The "1,2,3" categories may not be easy to use, because of some internal dependency. But if 1 means "1 but not 2" and 2 means "2 but not 1", they seem to be well-defined, i.e. looking at a datapoint, it isn't ambiguous which bin it should go in. I'm not aware of formal specifications for such dependencies, though, or tools that would make use of such specs to determine analysis behaviour.

True! Still, I've seen people treat 3 as a value similarly differently from 1 as 1 is to 2. This is not the case.

In grambank-analysed scripts and in rgrambank we have explicit procedures for dealing with multistate features and making them into a type of binary sets. In grambank-analysed scripts it's done here: https://github.com/grambank/grambank-analysed/blob/main/R_grambank/make_wide_binarized.R and in rgrambank, we've got the function https://github.com/grambank/rgrambank/blob/main/R/binarise.R that does the same job.

I know that similar feature value dependencies also occur in APiCS and WALS. I don't know what happens there with cldf-tools.

xrotwang commented 11 months ago

I know that similar feature value dependencies also occur in APiCS and WALS. I don't know what happens there with cldf-tools.

As I said, nothing happens there, because CLDF tools rely on what's formally specified in the metadata and I'm not aware of a standard to formally specify dependencies between values of variables.

HedvigS commented 11 months ago

I know that similar feature value dependencies also occur in APiCS and WALS. I don't know what happens there with cldf-tools.

As I said, nothing happens there, because CLDF tools rely on what's formally specified in the metadata and I'm not aware of a standard to formally specify dependencies between values of variables.

Okay. That is good to know. I don't use most CLDF-tools so I haven't encountered this issue, but in working on my own with these data-sets it's something I consider and make adjustments for.

xrotwang commented 11 months ago

As I said earlier, the point of a specification like CLDF is making common, shared assumptions explicit and enforceable. If assumptions about dependency between values become more common, and there's a shared understanding what they are and how tools should treat these, we might have to think about a formal way to specify these, so they can become part of CLDF.

As far as I can tell, none of this has happened yet. So people using CLDF tools will have to use the same out-of-band, informal information that you use now to adjust data after having read it from CLDF datasets.

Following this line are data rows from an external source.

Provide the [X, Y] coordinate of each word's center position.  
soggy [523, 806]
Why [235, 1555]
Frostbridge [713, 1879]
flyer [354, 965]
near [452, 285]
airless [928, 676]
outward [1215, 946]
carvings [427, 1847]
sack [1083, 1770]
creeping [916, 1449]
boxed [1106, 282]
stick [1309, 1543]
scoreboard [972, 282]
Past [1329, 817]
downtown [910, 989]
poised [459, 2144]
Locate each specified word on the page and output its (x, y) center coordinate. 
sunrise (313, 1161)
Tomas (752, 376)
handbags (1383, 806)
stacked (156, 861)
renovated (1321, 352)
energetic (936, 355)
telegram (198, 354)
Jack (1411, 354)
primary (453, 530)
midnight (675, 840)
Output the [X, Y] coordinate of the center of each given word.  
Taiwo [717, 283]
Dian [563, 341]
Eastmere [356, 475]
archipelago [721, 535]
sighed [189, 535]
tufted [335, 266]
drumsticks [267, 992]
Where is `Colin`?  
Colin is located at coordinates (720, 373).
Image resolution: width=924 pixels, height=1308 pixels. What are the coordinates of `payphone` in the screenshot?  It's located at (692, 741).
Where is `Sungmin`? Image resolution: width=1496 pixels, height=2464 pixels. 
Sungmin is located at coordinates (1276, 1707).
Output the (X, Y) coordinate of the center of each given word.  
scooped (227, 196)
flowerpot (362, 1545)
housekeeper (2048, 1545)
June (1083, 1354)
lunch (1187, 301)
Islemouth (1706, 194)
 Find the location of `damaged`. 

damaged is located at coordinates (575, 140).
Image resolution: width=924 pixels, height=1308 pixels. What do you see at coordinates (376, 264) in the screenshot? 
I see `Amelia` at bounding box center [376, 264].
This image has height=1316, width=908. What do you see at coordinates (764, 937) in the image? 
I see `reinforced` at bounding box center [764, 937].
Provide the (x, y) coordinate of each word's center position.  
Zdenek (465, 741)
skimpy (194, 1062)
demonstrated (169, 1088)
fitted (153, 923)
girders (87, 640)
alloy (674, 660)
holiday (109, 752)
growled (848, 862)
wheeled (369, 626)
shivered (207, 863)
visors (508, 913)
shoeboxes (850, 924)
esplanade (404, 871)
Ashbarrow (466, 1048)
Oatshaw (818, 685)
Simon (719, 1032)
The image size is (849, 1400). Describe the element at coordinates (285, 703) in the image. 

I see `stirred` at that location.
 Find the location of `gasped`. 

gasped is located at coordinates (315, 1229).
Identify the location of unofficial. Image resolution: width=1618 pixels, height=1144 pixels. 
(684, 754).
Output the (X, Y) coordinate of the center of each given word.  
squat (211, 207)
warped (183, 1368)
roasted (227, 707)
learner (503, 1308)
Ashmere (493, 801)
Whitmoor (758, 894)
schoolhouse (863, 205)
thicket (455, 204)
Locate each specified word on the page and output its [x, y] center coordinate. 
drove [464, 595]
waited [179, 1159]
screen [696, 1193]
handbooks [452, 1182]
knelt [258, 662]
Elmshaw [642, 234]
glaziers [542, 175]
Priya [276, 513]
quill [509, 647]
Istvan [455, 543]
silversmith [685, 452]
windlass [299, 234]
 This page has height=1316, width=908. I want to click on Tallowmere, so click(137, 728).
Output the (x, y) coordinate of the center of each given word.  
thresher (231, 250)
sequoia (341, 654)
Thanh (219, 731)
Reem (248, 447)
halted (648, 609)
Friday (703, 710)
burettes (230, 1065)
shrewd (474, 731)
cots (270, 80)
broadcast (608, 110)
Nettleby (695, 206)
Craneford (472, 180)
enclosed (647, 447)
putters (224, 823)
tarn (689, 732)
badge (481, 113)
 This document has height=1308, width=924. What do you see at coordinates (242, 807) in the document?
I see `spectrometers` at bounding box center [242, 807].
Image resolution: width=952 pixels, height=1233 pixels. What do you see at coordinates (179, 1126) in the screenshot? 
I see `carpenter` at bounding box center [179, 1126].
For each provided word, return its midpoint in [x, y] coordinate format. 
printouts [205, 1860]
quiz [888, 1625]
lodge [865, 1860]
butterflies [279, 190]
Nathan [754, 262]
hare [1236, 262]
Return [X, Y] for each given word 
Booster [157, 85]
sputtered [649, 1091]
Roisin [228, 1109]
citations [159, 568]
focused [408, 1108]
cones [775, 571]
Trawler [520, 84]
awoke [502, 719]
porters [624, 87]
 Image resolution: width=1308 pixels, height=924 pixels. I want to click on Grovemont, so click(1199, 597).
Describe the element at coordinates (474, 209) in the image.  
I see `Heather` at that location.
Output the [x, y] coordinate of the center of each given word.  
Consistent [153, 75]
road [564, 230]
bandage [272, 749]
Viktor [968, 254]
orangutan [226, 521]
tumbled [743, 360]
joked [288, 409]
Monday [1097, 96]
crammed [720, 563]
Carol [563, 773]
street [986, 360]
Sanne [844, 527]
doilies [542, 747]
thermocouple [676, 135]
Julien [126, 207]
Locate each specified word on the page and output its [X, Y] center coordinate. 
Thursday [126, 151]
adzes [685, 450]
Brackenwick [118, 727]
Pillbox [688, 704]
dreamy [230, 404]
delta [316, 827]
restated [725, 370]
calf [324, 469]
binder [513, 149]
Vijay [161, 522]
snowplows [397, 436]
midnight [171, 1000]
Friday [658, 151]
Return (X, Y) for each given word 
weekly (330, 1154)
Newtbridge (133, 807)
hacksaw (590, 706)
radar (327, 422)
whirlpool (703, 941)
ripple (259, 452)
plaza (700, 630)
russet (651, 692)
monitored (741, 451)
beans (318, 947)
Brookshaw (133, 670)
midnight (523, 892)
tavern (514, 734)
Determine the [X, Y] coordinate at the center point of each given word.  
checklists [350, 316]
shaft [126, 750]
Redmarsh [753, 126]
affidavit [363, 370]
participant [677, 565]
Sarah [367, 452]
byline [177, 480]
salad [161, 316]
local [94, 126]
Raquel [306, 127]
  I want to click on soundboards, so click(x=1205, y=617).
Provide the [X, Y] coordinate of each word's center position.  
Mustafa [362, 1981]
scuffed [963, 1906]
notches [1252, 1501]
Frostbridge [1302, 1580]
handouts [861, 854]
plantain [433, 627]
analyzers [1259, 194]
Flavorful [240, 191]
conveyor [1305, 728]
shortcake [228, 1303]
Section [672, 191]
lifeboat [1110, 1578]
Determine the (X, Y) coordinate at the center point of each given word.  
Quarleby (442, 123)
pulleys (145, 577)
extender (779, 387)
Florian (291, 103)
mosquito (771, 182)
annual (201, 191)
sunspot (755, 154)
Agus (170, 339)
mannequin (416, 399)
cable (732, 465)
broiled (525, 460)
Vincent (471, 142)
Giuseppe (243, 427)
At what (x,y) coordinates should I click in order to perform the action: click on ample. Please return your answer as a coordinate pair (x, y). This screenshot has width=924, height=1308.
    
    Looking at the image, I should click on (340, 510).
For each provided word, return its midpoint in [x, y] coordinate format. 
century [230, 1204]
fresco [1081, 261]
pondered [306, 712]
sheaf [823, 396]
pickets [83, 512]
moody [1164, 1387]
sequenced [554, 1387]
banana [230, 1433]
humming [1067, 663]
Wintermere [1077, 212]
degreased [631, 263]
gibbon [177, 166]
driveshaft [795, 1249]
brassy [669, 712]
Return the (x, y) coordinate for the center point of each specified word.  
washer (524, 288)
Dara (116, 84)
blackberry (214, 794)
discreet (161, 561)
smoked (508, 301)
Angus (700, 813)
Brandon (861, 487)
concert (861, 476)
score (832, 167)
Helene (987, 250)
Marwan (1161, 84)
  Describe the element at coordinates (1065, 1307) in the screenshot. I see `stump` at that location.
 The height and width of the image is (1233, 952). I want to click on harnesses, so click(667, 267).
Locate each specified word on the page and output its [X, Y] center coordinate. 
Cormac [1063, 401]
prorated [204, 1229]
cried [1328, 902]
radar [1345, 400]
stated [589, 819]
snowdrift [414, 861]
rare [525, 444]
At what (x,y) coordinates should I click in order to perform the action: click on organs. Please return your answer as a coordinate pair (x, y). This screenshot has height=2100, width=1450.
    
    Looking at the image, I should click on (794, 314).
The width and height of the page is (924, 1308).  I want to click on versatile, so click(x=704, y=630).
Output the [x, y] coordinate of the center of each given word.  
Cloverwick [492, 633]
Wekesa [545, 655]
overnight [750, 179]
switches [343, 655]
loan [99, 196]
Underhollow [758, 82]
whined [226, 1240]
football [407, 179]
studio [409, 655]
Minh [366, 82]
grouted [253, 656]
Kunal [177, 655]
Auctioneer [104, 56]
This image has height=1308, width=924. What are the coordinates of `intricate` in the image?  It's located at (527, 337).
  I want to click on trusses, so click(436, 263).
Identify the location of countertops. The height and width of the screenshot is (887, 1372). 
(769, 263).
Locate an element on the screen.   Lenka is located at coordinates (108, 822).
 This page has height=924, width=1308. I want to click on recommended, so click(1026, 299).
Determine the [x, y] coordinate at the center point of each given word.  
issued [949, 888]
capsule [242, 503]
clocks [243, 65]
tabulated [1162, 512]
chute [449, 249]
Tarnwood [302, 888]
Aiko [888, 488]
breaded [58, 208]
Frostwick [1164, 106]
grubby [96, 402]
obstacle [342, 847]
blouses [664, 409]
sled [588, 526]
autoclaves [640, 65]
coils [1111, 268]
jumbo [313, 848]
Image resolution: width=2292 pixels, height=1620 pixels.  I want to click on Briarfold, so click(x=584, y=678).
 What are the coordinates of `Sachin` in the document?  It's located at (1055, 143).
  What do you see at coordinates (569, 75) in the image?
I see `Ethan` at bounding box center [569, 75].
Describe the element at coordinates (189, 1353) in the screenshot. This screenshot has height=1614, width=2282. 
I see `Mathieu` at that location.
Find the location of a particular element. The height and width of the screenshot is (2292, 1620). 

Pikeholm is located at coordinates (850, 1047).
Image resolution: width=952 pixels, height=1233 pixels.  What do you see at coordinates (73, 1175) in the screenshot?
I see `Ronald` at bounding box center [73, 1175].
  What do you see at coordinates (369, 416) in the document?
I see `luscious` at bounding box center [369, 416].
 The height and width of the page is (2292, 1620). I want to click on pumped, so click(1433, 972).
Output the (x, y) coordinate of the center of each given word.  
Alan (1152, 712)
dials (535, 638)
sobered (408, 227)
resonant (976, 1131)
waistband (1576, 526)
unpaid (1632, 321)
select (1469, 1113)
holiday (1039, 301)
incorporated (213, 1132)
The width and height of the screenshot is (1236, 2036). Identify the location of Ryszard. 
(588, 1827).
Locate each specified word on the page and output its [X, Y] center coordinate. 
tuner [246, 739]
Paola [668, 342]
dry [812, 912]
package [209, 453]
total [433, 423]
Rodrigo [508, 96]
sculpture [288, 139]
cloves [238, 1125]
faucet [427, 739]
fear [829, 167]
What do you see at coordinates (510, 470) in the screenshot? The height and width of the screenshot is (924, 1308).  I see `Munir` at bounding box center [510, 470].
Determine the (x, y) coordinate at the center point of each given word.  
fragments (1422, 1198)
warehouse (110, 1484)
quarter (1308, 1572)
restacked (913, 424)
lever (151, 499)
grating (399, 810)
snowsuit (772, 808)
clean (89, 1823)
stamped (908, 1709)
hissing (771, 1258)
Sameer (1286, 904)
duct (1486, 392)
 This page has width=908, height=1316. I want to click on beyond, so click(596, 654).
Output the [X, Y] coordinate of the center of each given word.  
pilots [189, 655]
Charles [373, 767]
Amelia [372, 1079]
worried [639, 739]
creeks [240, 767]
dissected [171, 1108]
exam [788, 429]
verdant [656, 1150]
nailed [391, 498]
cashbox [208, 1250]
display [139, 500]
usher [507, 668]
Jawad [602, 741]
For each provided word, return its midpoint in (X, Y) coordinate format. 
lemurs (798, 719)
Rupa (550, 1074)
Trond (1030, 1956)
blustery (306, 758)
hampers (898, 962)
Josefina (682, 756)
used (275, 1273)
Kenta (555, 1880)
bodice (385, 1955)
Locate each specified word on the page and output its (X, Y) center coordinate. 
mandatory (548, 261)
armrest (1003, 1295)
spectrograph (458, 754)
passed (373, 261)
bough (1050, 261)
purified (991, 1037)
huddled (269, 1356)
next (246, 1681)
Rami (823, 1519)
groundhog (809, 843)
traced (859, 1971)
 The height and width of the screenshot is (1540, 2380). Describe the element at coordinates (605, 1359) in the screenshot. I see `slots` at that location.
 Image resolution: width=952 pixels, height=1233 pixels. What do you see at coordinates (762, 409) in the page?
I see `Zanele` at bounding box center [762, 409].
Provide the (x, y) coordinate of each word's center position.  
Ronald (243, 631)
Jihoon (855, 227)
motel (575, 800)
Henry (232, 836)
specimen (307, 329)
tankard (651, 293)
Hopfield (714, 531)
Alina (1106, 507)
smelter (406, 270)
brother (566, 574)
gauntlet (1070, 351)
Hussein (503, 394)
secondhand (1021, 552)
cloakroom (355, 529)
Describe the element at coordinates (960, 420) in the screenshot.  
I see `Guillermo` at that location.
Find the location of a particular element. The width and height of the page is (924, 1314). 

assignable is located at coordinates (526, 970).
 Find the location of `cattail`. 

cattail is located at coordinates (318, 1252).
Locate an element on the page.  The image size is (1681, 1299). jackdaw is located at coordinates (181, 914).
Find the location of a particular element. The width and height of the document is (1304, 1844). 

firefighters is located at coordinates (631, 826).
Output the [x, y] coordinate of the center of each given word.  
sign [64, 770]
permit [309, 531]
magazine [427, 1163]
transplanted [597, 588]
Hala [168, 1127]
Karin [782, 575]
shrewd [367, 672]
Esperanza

HedvigS commented 11 months ago

As I said earlier, the point of a specification like CLDF is making common, shared assumptions explicit and enforceable. If assumptions about dependency between values become more common, and there's a shared understanding what they are and how tools should treat these, we might have to think about a formal way to specify these, so they can become part of CLDF.

As far as I can tell, none of this has happened yet. So people using CLDF tools will have to use the same out-of-band, informal information that you use now to adjust data after having read it from CLDF datasets.

Like I've said before, I don't know who the current or intended user base is for most CLDF-tools so i have limited insight. It seems to me to mainly be related to specific circumstances around lexical data, so I guess this wouldn't occur there. Most typologists I know tend to build their own code, in python/perl/R. I don't have insight into who uses datasets with value depdencies and CLDF-tools, besides the experience I personally have sometimes.

Regardless, for Grambank meta-data I'm bending my will to yours @xrotwang . We continue as we have before, and I'll adjust where I need to given the information I have recently aquired.